Plugins should have user documentation outside the plugin itself so that potential users can learn about the plugin without installing it. A common way to do this is to create a plugin wiki page on the Jenkins wiki.

Creating a wiki page

Plugin wiki pages should be organized as child pages of the Plugins page. Go to that page, be sure to be logged in, and click Create in the page header. The page you’ll create will automatically be added as a child of the Plugins page.

Content recommendations

Plugin macro

Use the {{jenkins-plugin:}} macro near the top of your plugin’s wiki page. It will link to the plugin’s page on the plugin site, as well as any security warnings applicable to the plugin to warn users.[1]

Documentation

The wiki page should contain basic documentation that explains what the plugin does, and how to configure it in Jenkins. This documentation should be kept up to date as the plugin changes. Note that it is best to keep the documentation as a whole in mind when amending it: For example, don’t just add new sections at the bottom when you add new features, but write the documentation so that someone new to the plugin has the best experience reading the documentation.

Changelog

Include a changelog that shows the changes in every version you release. Keep in mind that many Jenkins users are not necessarily Java developers, so focus on the effect of a change to users, rather than exactly what code you changed. People can always read the source code if they want to know exactly what was changed.

Basic macros only

If a plugin links to its wiki page from its metadata (defined using the <url> tag in the pom.xml), the plugin site will scrape the wiki and include the page contents directly. If a non-wiki URL is specified, for example to a GitHub repository, it will only show a link instead.

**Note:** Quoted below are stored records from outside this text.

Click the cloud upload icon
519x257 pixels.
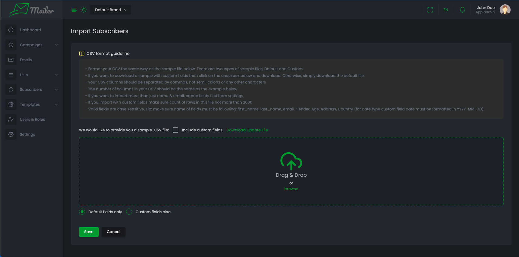(x=291, y=161)
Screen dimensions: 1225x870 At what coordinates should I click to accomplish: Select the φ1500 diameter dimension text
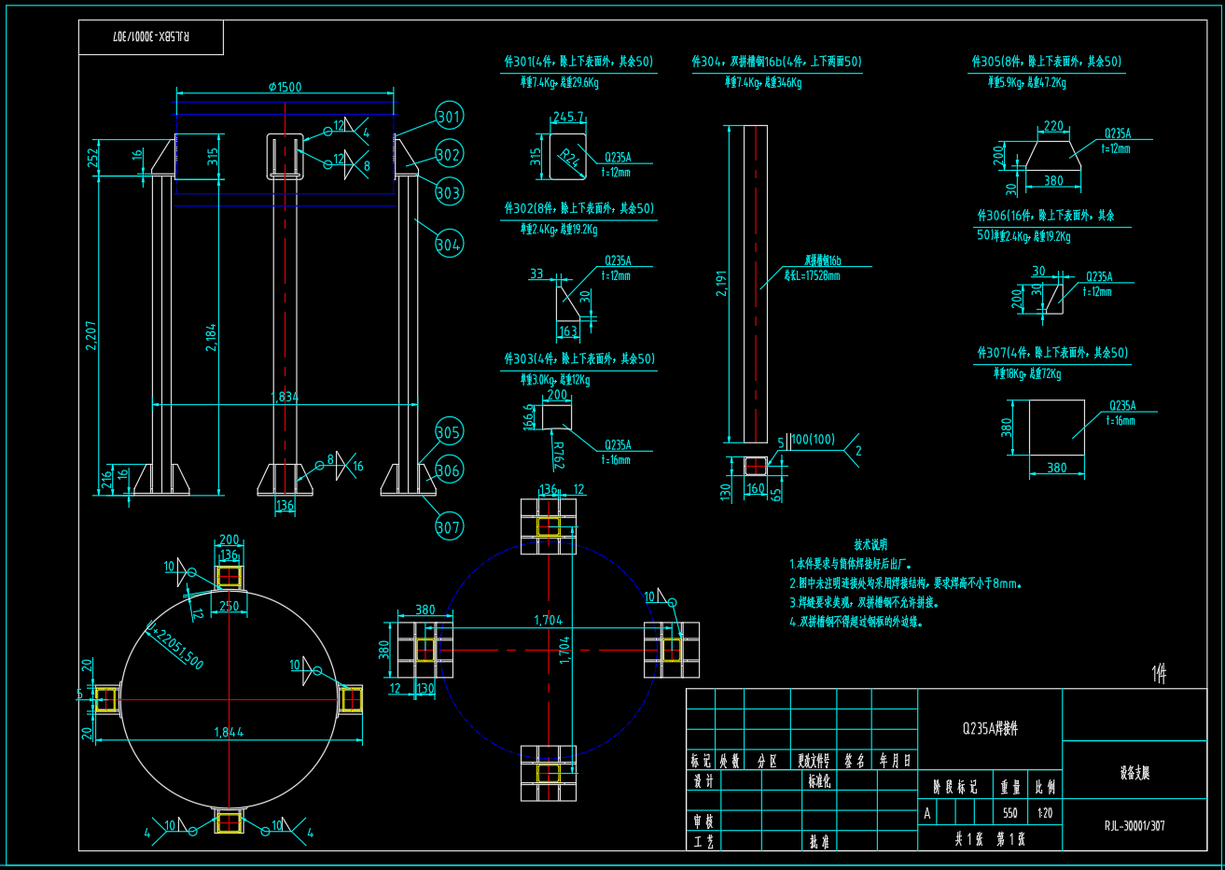click(x=285, y=87)
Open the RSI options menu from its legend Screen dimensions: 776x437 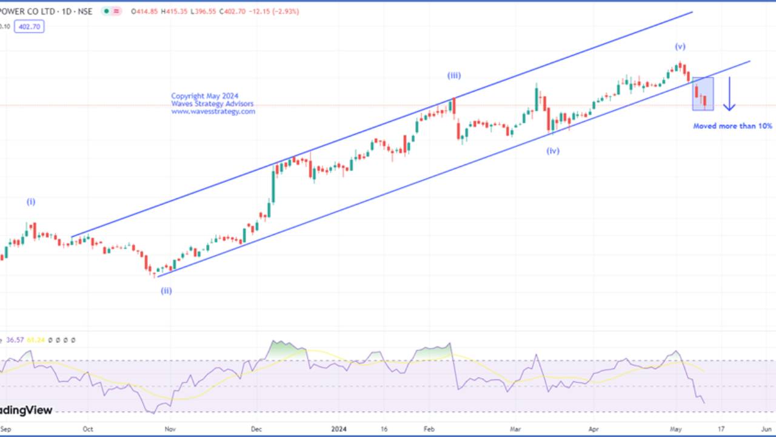pyautogui.click(x=72, y=340)

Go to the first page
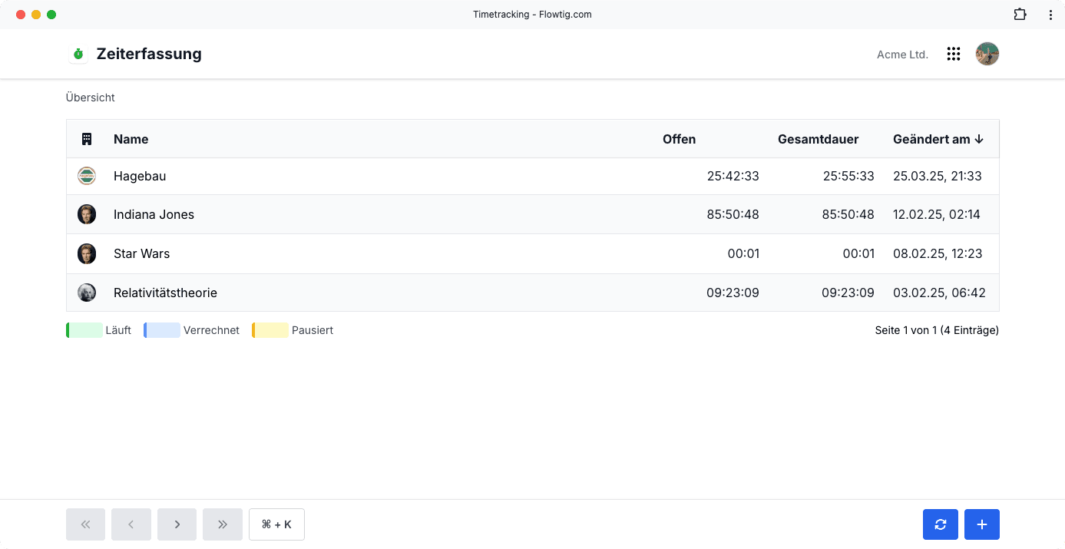coord(85,524)
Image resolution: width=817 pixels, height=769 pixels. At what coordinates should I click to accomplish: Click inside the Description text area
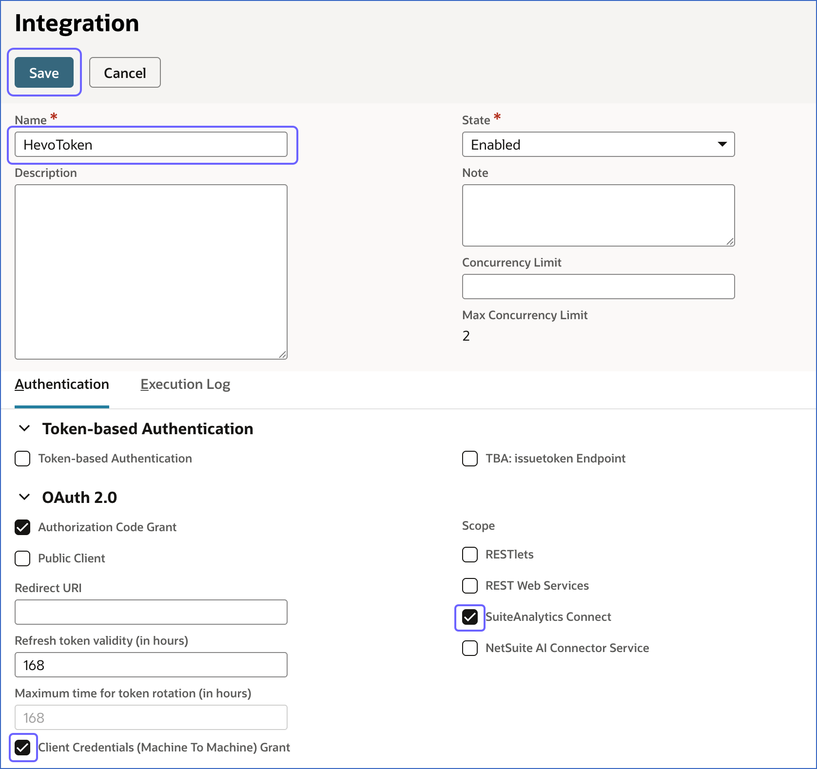[151, 271]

Given the limitations inherent in including scraped content, many advanced macros will not show up properly on the plugin site: Basically every macro that uses AJAX to load data in the background will not work. Since Jenkins will link to the plugin’s page on the plugin site from its plugin manager, this will result in a bad experience reading broken documentation for many users.


1. Before the plugin site existed, the wiki macro included various statistics, but that was removed as redundant.